Quando un bambino ha paura di qualcosa, del buio ad esempio, la mamma gli fa un discorso teorico? Oppure gli dice: «Hai paura del buio? Non ti preoccupare, vado avanti io; vieni con me, io vado avanti e tu vienimi dietro, con me starai al sicuro». A partire dal III secolo compare, nelle catacombe, la figura del pastore con la pecora in spalla.
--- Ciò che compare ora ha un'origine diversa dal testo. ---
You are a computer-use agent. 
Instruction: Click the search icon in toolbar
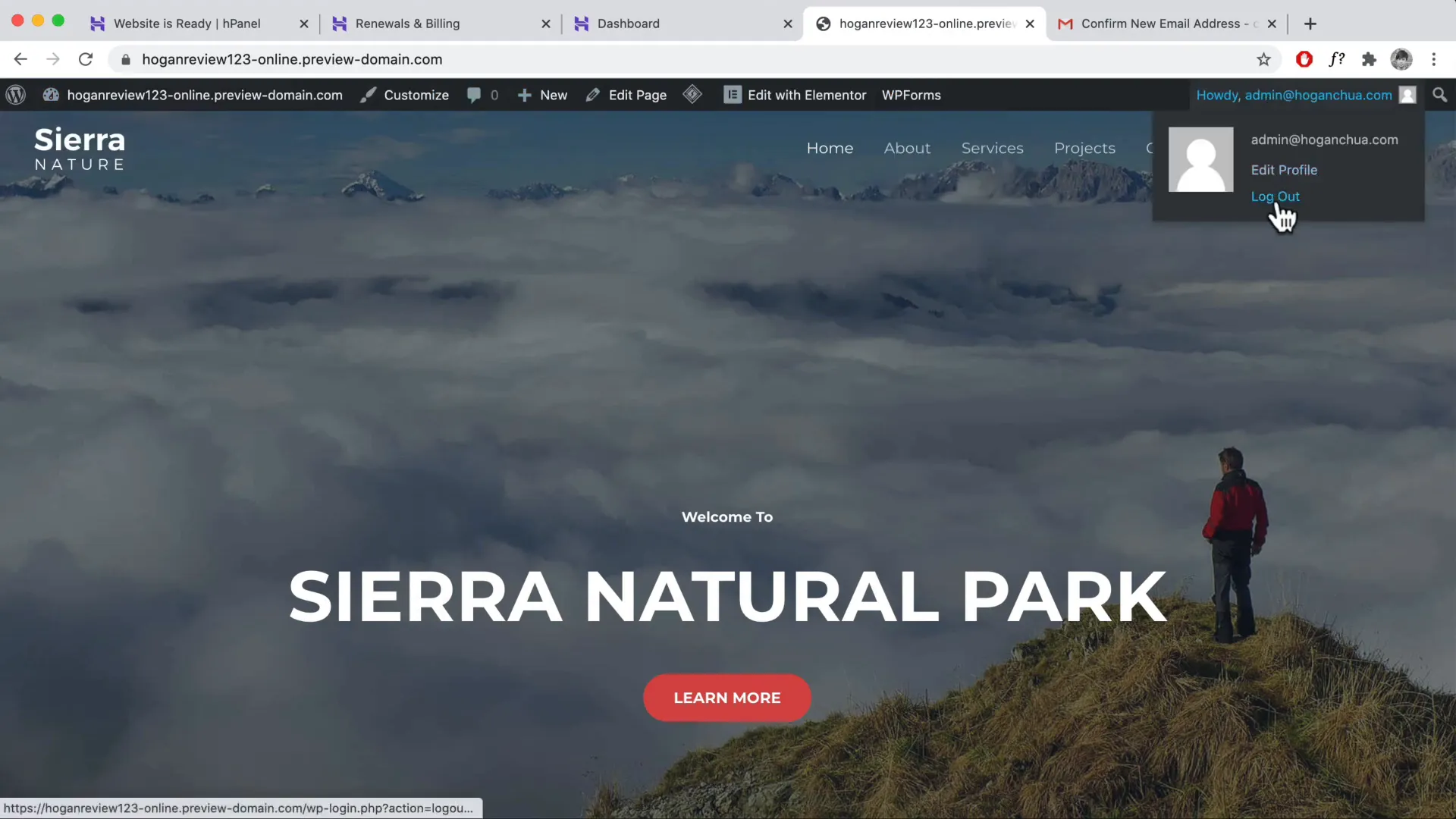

È Cristo che prende per mano e stringe fra le sue braccia l’uomo che ha paura di attraversare da solo la valle oscura della morte. Con lui, il Risorto, il discepolo abbandona sereno questa vita, certo che il pastore al quale ha affidato la propria vita lo condurrà “in prati verdeggianti e verso fonti tranquille” (Sl 23,2) dove troverà ristoro dopo il lungo e faticoso viaggio nel deserto arido e polveroso di questa terra. Il credente, infatti, vive nella consapevolezza che il Signore Gesù Cristo «trasfigurerà il nostro misero corpo per conformarlo al suo corpo glorioso» (Fil 3,21).
Dunque, qual è il senso della celebrazione?
La liturgia non lascia tutto nel mondo della teoria, ma nell’agire del rito ci dona la mano tesa della salvezza. La Liturgia permette la realizzazione di questo misterioso e reale vincolo di comunione. Tutti infatti quelli che sono di Cristo, avendo lo Spirito Santo, formano una sola Chiesa e sono tra loro uniti in lui (cfr. Ef 4,16).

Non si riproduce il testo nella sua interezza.